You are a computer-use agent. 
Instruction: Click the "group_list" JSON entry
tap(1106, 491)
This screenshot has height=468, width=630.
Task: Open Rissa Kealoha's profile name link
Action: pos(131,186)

• • • •

### Work instructions
Restate all of the data above. Match it word for word.

### Exercise answer
You are a computer-use agent. 
Instruction: Click the "group_list" JSON entry
tap(1106, 491)
This screenshot has height=468, width=630.
Task: Open Rissa Kealoha's profile name link
Action: pos(131,186)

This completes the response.